▼

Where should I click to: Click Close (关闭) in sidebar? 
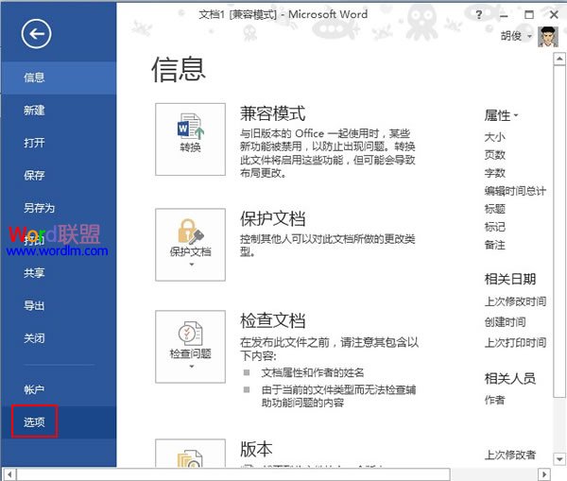(x=34, y=337)
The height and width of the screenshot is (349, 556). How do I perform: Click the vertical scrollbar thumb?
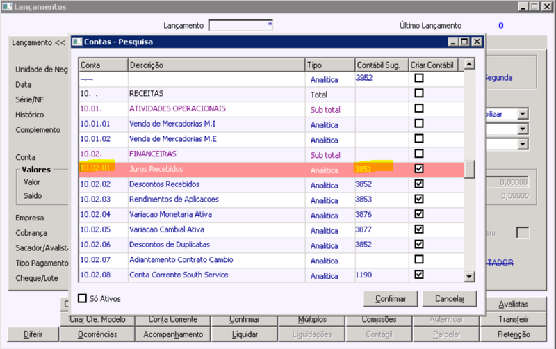click(469, 170)
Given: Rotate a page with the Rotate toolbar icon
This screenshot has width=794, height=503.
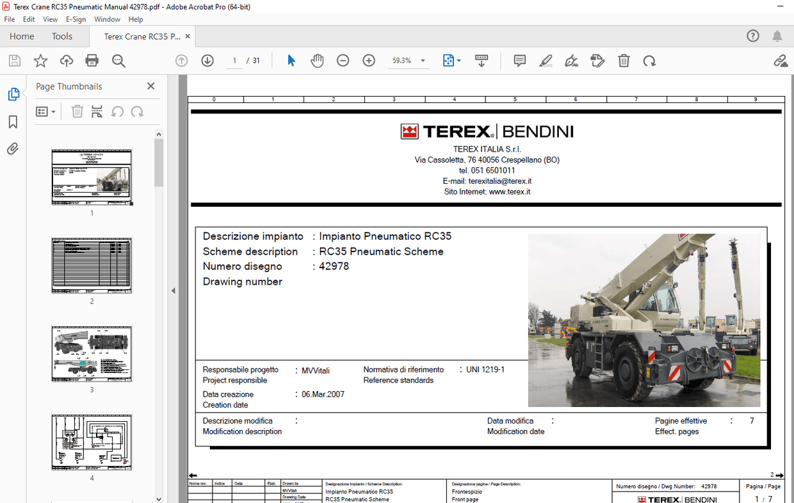Looking at the screenshot, I should click(650, 60).
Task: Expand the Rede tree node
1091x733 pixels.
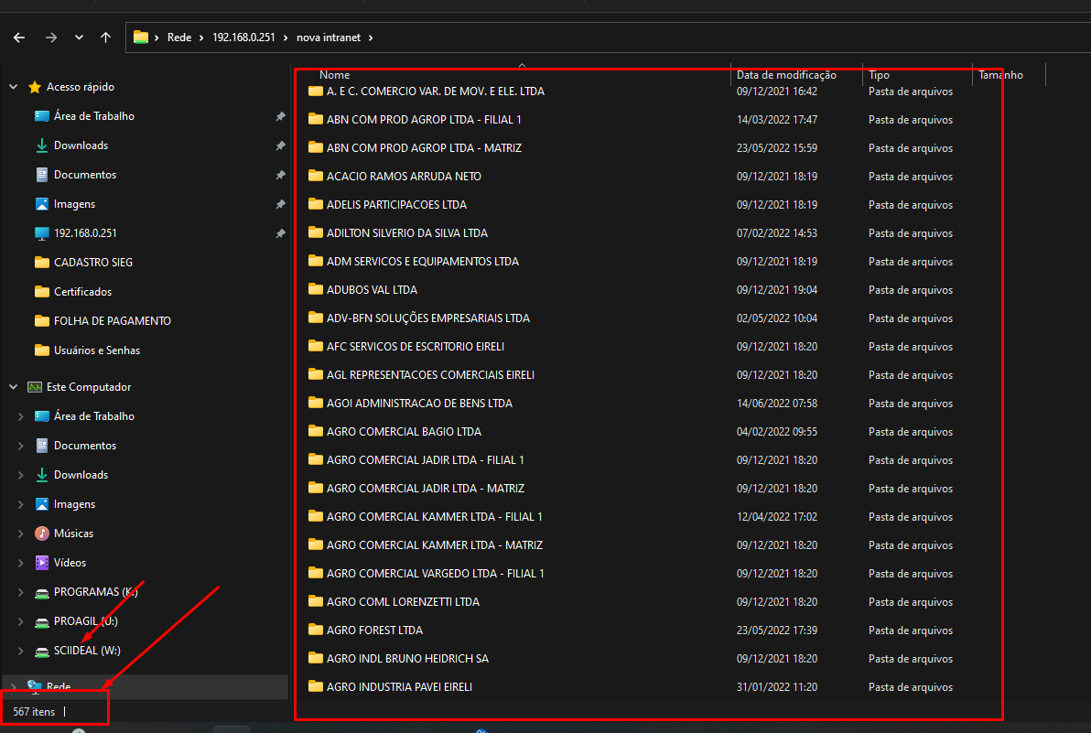Action: point(14,685)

▲

**Instructions to follow:**
Your answer must be the records exactly as they stand, with no pictures in it.

**Reply to the task:**
Where should I click to: Click Close (关闭) in sidebar? 
(x=34, y=337)
The height and width of the screenshot is (349, 556). How do I perform: Click the vertical scrollbar thumb?
click(469, 170)
Given: Rotate a page with the Rotate toolbar icon
This screenshot has width=794, height=503.
Looking at the screenshot, I should click(650, 60).
Task: Expand the Rede tree node
1091x733 pixels.
Action: point(14,685)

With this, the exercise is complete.